Work required - From the data below, retype exactly the lines starting with the one that contains "Task: Open Service" and ending with the one that contains "Task: Click the share icon next to Bitcoin", both included.

Task input -
======

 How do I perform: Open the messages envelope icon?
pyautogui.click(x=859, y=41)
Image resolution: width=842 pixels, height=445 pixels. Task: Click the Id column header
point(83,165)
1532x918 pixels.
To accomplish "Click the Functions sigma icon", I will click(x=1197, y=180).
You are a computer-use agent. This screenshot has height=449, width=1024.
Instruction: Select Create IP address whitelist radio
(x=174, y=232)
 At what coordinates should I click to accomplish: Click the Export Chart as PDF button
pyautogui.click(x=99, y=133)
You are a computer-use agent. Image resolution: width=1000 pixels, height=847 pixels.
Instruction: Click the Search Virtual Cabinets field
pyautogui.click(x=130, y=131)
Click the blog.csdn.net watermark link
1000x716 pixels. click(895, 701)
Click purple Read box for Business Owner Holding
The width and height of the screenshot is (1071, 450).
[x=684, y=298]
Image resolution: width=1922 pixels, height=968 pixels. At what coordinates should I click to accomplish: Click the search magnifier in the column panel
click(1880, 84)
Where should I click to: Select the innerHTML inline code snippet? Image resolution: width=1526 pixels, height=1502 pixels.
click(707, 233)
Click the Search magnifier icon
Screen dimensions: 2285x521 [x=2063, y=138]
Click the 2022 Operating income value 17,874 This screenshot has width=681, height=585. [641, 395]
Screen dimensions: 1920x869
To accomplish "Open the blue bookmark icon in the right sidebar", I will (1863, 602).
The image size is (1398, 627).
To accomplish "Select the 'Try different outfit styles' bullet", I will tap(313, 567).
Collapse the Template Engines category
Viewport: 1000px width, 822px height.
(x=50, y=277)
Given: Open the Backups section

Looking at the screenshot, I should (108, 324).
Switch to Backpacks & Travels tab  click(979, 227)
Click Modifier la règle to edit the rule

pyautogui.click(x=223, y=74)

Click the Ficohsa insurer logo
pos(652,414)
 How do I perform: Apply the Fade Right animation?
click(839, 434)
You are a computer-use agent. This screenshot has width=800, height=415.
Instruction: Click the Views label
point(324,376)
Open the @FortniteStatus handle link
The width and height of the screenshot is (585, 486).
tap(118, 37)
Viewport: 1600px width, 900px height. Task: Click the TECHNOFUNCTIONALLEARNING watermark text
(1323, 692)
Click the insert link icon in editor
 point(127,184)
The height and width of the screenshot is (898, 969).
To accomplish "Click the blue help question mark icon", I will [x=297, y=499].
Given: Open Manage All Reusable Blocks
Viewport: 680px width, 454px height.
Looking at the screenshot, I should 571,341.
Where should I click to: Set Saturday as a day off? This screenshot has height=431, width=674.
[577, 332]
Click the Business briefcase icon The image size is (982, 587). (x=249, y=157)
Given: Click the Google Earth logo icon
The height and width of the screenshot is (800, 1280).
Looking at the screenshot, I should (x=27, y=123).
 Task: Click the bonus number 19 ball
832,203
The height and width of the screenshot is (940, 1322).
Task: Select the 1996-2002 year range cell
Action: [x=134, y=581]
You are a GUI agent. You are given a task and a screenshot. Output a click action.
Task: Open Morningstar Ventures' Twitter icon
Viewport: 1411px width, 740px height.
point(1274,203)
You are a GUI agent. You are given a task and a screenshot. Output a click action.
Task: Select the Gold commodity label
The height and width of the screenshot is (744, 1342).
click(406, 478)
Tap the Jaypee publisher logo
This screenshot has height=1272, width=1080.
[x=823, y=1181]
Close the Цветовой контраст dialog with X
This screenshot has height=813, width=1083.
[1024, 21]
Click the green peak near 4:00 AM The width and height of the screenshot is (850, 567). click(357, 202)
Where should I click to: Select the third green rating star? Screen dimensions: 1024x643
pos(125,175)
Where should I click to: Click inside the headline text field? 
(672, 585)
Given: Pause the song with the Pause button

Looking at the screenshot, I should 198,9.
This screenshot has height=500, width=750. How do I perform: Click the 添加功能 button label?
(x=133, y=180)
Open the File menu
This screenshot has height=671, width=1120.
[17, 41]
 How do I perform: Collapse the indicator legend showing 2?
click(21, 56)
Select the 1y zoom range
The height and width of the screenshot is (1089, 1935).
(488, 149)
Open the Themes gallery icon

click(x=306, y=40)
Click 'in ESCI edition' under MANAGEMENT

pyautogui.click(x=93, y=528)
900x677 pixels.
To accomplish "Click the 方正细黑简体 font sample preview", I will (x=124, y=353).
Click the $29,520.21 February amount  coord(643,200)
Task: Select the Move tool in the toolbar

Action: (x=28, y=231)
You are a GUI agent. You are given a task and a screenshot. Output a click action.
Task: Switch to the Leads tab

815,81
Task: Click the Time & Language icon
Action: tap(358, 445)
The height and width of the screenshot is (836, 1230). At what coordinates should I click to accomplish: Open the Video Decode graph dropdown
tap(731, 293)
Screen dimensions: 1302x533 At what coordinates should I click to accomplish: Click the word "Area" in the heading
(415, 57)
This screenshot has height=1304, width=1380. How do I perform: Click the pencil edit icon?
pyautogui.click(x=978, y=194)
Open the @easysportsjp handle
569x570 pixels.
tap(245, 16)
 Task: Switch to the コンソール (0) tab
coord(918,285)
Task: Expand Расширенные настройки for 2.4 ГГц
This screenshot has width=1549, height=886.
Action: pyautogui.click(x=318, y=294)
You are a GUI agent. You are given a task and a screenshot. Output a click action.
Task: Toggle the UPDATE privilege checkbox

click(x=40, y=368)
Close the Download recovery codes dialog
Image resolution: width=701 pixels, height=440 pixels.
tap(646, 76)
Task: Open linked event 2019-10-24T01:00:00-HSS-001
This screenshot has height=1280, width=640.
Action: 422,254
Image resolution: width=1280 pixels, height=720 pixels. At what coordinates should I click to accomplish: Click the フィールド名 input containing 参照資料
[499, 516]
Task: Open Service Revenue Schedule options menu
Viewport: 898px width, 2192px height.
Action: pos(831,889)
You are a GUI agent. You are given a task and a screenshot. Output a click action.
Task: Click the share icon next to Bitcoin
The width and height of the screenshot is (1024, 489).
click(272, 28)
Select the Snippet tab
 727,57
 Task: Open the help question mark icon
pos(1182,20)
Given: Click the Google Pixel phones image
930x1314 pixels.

======

Task response -
Task: Open Service Revenue Schedule options menu
Viewport: 898px width, 2192px height.
Action: pos(831,889)
You are a GUI agent. You are given a task and a screenshot. Output a click action.
Task: Click the share icon next to Bitcoin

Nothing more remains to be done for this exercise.